When you lower the currentFrameWeight you get a slightly sharper result. This can cause a un-blurred halo around the character, so it’s not a perfect solution. But it works good enough in many scenarios. In the latest commits epic also did something like this with the TemporalAA shader. It blends based on camera pixel velocity.

I was playing around with keeping a HistorySceneDepth and compare that with the current scene depth. I then had a basic blur of the neighboring pixels and blend between that and the TAA result based on how much they depth match. This seems to cause less artifacts than just ramping up currentFrameWeight. But that was just a proof of concept, so it’s probably not perfect.

With the changes and the different CVar (r.TemporalAASharpen now), are the values referenced earlier in this thread still in the appropriate range?

One more issue: when you squash your commits, it completely erases the history of any changes made in prior iterations (unless you stored them in another branch).
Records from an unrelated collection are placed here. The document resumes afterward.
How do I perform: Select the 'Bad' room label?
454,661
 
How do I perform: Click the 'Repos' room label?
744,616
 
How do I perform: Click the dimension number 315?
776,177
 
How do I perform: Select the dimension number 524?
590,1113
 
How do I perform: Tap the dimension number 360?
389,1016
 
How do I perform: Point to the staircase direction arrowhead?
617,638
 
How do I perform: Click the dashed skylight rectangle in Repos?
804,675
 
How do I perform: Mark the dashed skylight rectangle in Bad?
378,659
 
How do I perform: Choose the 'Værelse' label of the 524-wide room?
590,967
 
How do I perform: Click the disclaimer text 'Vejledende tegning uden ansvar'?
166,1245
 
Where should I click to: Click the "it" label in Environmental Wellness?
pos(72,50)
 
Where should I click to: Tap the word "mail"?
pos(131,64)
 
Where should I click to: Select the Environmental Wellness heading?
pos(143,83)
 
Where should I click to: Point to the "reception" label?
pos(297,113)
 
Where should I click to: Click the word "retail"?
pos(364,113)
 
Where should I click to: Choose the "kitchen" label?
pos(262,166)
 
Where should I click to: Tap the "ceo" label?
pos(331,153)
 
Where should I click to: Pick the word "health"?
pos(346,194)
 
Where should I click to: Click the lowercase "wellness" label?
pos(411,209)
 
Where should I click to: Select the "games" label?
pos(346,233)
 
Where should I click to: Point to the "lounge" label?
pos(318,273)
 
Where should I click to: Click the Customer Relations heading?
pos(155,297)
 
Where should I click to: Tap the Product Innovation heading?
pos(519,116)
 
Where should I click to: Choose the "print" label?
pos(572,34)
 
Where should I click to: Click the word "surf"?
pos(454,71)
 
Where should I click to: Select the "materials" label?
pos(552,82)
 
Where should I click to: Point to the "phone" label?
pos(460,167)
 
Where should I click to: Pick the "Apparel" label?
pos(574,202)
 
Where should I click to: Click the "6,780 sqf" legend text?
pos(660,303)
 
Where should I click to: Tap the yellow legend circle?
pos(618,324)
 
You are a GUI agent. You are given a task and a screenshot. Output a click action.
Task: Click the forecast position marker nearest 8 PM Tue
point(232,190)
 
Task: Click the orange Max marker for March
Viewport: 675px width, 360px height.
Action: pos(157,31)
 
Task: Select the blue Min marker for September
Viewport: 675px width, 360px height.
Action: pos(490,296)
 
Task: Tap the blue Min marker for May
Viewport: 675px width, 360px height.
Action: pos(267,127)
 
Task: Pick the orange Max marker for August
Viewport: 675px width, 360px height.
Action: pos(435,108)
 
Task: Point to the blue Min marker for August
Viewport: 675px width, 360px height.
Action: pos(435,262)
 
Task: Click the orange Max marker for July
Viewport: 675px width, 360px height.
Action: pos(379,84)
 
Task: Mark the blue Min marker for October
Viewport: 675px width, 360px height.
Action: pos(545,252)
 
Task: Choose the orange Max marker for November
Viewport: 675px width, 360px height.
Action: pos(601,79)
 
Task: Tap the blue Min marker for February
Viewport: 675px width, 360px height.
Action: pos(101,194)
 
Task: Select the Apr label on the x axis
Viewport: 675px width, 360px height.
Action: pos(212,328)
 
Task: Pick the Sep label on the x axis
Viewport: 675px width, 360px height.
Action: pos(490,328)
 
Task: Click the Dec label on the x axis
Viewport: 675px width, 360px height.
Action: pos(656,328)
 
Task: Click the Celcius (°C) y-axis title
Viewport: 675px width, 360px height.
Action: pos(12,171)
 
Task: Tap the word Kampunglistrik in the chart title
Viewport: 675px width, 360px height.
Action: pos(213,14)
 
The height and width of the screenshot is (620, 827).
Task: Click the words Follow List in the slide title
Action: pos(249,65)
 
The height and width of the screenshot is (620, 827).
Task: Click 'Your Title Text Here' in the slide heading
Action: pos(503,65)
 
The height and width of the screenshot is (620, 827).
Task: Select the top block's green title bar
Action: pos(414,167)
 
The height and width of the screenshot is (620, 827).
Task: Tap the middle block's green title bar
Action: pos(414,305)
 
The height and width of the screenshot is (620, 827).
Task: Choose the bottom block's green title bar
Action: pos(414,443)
Which means that, at least for folks like me that manage a fairly heavily-customized fork of UE, figuring out what changes to undo is kind of a pain, as it requires searching my own repo’s history to see the series of related commits. In this case, there was only the issue of a CVar being not taken care of, but: in general, squashing commits is not super helpful.

It’s around the same as before, just a slight change.

Not going to squash any more commits. It was mostly for the initial version. :slight_smile:

Any chance of a pull request ? This looks like completely gold.